== WHAT THE TASK REQUIRES ==
Rewrite all of the records below as a Markdown table with two columns, Row and Line. Number each row and put one line in each row, leaving out any blank lines.

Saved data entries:
□ □ □ □ □
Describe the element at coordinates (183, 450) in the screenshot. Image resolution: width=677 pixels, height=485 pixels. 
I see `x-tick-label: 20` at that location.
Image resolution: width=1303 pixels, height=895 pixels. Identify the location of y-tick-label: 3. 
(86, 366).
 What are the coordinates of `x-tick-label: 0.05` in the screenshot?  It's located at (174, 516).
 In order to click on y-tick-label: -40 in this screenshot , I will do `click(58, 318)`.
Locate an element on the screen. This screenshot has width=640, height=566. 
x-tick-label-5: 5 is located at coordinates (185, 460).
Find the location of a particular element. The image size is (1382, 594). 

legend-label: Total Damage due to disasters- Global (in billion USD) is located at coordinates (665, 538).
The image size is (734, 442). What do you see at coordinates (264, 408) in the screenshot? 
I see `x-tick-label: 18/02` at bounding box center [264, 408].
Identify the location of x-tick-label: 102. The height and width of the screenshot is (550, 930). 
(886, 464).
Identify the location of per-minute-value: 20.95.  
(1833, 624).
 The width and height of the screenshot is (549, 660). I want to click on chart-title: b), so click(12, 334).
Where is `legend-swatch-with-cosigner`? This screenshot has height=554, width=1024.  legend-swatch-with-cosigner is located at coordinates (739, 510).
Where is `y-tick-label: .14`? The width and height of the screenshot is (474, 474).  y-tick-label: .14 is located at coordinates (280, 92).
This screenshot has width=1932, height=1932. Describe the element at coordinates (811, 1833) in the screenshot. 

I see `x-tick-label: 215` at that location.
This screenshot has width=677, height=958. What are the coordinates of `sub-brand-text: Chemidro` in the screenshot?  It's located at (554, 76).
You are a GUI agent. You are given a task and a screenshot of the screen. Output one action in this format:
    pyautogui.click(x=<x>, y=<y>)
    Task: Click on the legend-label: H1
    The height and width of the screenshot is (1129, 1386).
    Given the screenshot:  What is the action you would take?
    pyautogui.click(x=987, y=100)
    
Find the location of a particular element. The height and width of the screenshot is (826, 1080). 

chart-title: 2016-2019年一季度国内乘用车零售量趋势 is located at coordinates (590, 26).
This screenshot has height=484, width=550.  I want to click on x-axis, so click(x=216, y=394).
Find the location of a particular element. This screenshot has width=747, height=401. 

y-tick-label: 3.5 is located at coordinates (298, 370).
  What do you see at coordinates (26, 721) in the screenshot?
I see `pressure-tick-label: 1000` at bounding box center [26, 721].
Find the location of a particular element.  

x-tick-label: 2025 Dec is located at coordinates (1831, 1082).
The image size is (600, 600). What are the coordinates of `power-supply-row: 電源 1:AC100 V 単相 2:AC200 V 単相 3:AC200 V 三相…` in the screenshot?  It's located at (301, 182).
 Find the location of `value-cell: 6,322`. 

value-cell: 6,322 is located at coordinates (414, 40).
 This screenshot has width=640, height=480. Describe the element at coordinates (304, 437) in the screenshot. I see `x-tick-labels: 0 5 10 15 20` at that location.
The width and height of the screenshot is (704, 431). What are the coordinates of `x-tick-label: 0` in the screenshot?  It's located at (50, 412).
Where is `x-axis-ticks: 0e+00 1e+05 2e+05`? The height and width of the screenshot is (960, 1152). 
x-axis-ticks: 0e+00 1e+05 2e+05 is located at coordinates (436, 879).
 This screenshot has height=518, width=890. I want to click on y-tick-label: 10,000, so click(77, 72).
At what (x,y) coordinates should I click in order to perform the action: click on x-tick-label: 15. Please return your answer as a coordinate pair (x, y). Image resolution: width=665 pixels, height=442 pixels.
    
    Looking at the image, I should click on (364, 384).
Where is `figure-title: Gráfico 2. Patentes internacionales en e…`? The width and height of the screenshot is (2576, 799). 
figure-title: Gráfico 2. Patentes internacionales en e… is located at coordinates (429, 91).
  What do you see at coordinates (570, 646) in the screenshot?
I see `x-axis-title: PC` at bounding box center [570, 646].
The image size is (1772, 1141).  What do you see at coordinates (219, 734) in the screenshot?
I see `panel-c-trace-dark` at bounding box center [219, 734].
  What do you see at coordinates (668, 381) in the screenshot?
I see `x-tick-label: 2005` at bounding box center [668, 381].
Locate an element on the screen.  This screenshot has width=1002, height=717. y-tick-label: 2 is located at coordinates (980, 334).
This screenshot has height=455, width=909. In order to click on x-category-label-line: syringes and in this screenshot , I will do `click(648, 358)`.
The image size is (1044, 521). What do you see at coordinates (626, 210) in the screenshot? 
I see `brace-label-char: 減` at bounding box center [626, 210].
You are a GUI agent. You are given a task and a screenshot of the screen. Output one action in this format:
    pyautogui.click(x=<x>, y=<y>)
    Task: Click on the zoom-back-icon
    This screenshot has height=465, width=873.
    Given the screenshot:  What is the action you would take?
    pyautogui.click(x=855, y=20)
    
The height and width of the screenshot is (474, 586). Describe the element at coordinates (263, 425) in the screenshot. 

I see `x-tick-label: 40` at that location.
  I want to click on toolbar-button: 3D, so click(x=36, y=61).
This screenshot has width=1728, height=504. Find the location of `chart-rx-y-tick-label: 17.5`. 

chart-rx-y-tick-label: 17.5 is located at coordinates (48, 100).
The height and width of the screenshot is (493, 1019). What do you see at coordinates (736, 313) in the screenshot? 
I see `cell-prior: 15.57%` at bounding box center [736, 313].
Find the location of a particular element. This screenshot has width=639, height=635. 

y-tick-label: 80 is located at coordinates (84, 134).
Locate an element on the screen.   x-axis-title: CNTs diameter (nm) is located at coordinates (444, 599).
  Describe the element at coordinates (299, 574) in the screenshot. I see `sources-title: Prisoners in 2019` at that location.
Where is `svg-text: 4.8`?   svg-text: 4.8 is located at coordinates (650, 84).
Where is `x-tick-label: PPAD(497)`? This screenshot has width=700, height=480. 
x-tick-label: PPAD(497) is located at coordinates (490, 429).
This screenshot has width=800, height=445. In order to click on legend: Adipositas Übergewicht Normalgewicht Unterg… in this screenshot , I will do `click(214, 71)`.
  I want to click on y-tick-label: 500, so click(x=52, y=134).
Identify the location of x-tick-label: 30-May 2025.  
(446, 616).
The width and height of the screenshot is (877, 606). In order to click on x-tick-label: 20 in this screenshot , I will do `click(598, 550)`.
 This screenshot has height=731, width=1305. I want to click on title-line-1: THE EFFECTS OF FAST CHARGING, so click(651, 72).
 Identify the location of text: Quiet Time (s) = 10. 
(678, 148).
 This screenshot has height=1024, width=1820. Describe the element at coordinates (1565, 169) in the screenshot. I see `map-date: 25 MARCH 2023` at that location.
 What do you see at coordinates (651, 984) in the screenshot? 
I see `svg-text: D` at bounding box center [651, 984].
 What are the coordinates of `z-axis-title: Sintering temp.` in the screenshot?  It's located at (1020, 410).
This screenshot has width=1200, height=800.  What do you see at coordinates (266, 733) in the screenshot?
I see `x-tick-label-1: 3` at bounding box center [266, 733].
□ □ □ □ □
== WRITTEN ANSWER ==
| Row | Line |
|---|---|
| 1 | Describe the element at coordinates (183, 450) in the screenshot. Image resolution: width=677 pixels, height=485 pixels.  |
| 2 | I see `x-tick-label: 20` at that location. |
| 3 | Image resolution: width=1303 pixels, height=895 pixels. Identify the location of y-tick-label: 3.  |
| 4 | (86, 366). |
| 5 |  What are the coordinates of `x-tick-label: 0.05` in the screenshot?  It's located at (174, 516). |
| 6 |  In order to click on y-tick-label: -40 in this screenshot , I will do `click(58, 318)`. |
| 7 | Locate an element on the screen. This screenshot has width=640, height=566.  |
| 8 | x-tick-label-5: 5 is located at coordinates (185, 460). |
| 9 | Find the location of a particular element. The image size is (1382, 594).  |
| 10 | legend-label: Total Damage due to disasters- Global (in billion USD) is located at coordinates (665, 538). |
| 11 | The image size is (734, 442). What do you see at coordinates (264, 408) in the screenshot?  |
| 12 | I see `x-tick-label: 18/02` at bounding box center [264, 408]. |
| 13 | Identify the location of x-tick-label: 102. The height and width of the screenshot is (550, 930).  |
| 14 | (886, 464). |
| 15 | Identify the location of per-minute-value: 20.95.   |
| 16 | (1833, 624). |
| 17 |  The width and height of the screenshot is (549, 660). I want to click on chart-title: b), so click(12, 334). |
| 18 | Where is `legend-swatch-with-cosigner`? This screenshot has height=554, width=1024.  legend-swatch-with-cosigner is located at coordinates (739, 510). |
| 19 | Where is `y-tick-label: .14`? The width and height of the screenshot is (474, 474).  y-tick-label: .14 is located at coordinates (280, 92). |
| 20 | This screenshot has width=1932, height=1932. Describe the element at coordinates (811, 1833) in the screenshot.  |
| 21 | I see `x-tick-label: 215` at that location. |
| 22 | This screenshot has width=677, height=958. What are the coordinates of `sub-brand-text: Chemidro` in the screenshot?  It's located at (554, 76). |
| 23 | You are a GUI agent. You are given a task and a screenshot of the screen. Output one action in this format: |
| 24 |     pyautogui.click(x=<x>, y=<y>) |
| 25 |     Task: Click on the legend-label: H1 |
| 26 |     The height and width of the screenshot is (1129, 1386). |
| 27 |     Given the screenshot:  What is the action you would take? |
| 28 |     pyautogui.click(x=987, y=100) |
| 29 | Find the location of a particular element. The height and width of the screenshot is (826, 1080).  |
| 30 | chart-title: 2016-2019年一季度国内乘用车零售量趋势 is located at coordinates (590, 26). |
| 31 | This screenshot has height=484, width=550.  I want to click on x-axis, so click(x=216, y=394). |
| 32 | Find the location of a particular element. This screenshot has width=747, height=401.  |
| 33 | y-tick-label: 3.5 is located at coordinates (298, 370). |
| 34 |   What do you see at coordinates (26, 721) in the screenshot? |
| 35 | I see `pressure-tick-label: 1000` at bounding box center [26, 721]. |
| 36 | Find the location of a particular element.   |
| 37 | x-tick-label: 2025 Dec is located at coordinates (1831, 1082). |
| 38 | The image size is (600, 600). What are the coordinates of `power-supply-row: 電源 1:AC100 V 単相 2:AC200 V 単相 3:AC200 V 三相…` in the screenshot?  It's located at (301, 182). |
| 39 |  Find the location of `value-cell: 6,322`.  |
| 40 | value-cell: 6,322 is located at coordinates (414, 40). |
| 41 |  This screenshot has width=640, height=480. Describe the element at coordinates (304, 437) in the screenshot. I see `x-tick-labels: 0 5 10 15 20` at that location. |
| 42 | The width and height of the screenshot is (704, 431). What are the coordinates of `x-tick-label: 0` in the screenshot?  It's located at (50, 412). |
| 43 | Where is `x-axis-ticks: 0e+00 1e+05 2e+05`? The height and width of the screenshot is (960, 1152).  |
| 44 | x-axis-ticks: 0e+00 1e+05 2e+05 is located at coordinates (436, 879). |
| 45 |  This screenshot has height=518, width=890. I want to click on y-tick-label: 10,000, so click(77, 72). |
| 46 | At what (x,y) coordinates should I click in order to perform the action: click on x-tick-label: 15. Please return your answer as a coordinate pair (x, y). Image resolution: width=665 pixels, height=442 pixels. |
| 47 |     Looking at the image, I should click on (364, 384). |
| 48 | Where is `figure-title: Gráfico 2. Patentes internacionales en e…`? The width and height of the screenshot is (2576, 799).  |
| 49 | figure-title: Gráfico 2. Patentes internacionales en e… is located at coordinates (429, 91). |
| 50 |   What do you see at coordinates (570, 646) in the screenshot? |
| 51 | I see `x-axis-title: PC` at bounding box center [570, 646]. |
| 52 | The image size is (1772, 1141).  What do you see at coordinates (219, 734) in the screenshot? |
| 53 | I see `panel-c-trace-dark` at bounding box center [219, 734]. |
| 54 |   What do you see at coordinates (668, 381) in the screenshot? |
| 55 | I see `x-tick-label: 2005` at bounding box center [668, 381]. |
| 56 | Locate an element on the screen.  This screenshot has width=1002, height=717. y-tick-label: 2 is located at coordinates (980, 334). |
| 57 | This screenshot has height=455, width=909. In order to click on x-category-label-line: syringes and in this screenshot , I will do `click(648, 358)`. |
| 58 | The image size is (1044, 521). What do you see at coordinates (626, 210) in the screenshot?  |
| 59 | I see `brace-label-char: 減` at bounding box center [626, 210]. |
| 60 | You are a GUI agent. You are given a task and a screenshot of the screen. Output one action in this format: |
| 61 |     pyautogui.click(x=<x>, y=<y>) |
| 62 |     Task: Click on the zoom-back-icon |
| 63 |     This screenshot has height=465, width=873. |
| 64 |     Given the screenshot:  What is the action you would take? |
| 65 |     pyautogui.click(x=855, y=20) |
| 66 | The height and width of the screenshot is (474, 586). Describe the element at coordinates (263, 425) in the screenshot.  |
| 67 | I see `x-tick-label: 40` at that location. |
| 68 |   I want to click on toolbar-button: 3D, so click(x=36, y=61). |
| 69 | This screenshot has width=1728, height=504. Find the location of `chart-rx-y-tick-label: 17.5`.  |
| 70 | chart-rx-y-tick-label: 17.5 is located at coordinates (48, 100). |
| 71 | The height and width of the screenshot is (493, 1019). What do you see at coordinates (736, 313) in the screenshot?  |
| 72 | I see `cell-prior: 15.57%` at bounding box center [736, 313]. |
| 73 | Find the location of a particular element. This screenshot has width=639, height=635.  |
| 74 | y-tick-label: 80 is located at coordinates (84, 134). |
| 75 | Locate an element on the screen.   x-axis-title: CNTs diameter (nm) is located at coordinates (444, 599). |
| 76 |   Describe the element at coordinates (299, 574) in the screenshot. I see `sources-title: Prisoners in 2019` at that location. |
| 77 | Where is `svg-text: 4.8`?   svg-text: 4.8 is located at coordinates (650, 84). |
| 78 | Where is `x-tick-label: PPAD(497)`? This screenshot has width=700, height=480.  |
| 79 | x-tick-label: PPAD(497) is located at coordinates (490, 429). |
| 80 | This screenshot has width=800, height=445. In order to click on legend: Adipositas Übergewicht Normalgewicht Unterg… in this screenshot , I will do `click(214, 71)`. |
| 81 |   I want to click on y-tick-label: 500, so click(x=52, y=134). |
| 82 | Identify the location of x-tick-label: 30-May 2025.   |
| 83 | (446, 616). |
| 84 | The width and height of the screenshot is (877, 606). In order to click on x-tick-label: 20 in this screenshot , I will do `click(598, 550)`. |
| 85 |  This screenshot has height=731, width=1305. I want to click on title-line-1: THE EFFECTS OF FAST CHARGING, so click(651, 72). |
| 86 |  Identify the location of text: Quiet Time (s) = 10.  |
| 87 | (678, 148). |
| 88 |  This screenshot has height=1024, width=1820. Describe the element at coordinates (1565, 169) in the screenshot. I see `map-date: 25 MARCH 2023` at that location. |
| 89 |  What do you see at coordinates (651, 984) in the screenshot?  |
| 90 | I see `svg-text: D` at bounding box center [651, 984]. |
| 91 |  What are the coordinates of `z-axis-title: Sintering temp.` in the screenshot?  It's located at (1020, 410). |
| 92 | This screenshot has width=1200, height=800.  What do you see at coordinates (266, 733) in the screenshot? |
| 93 | I see `x-tick-label-1: 3` at bounding box center [266, 733]. |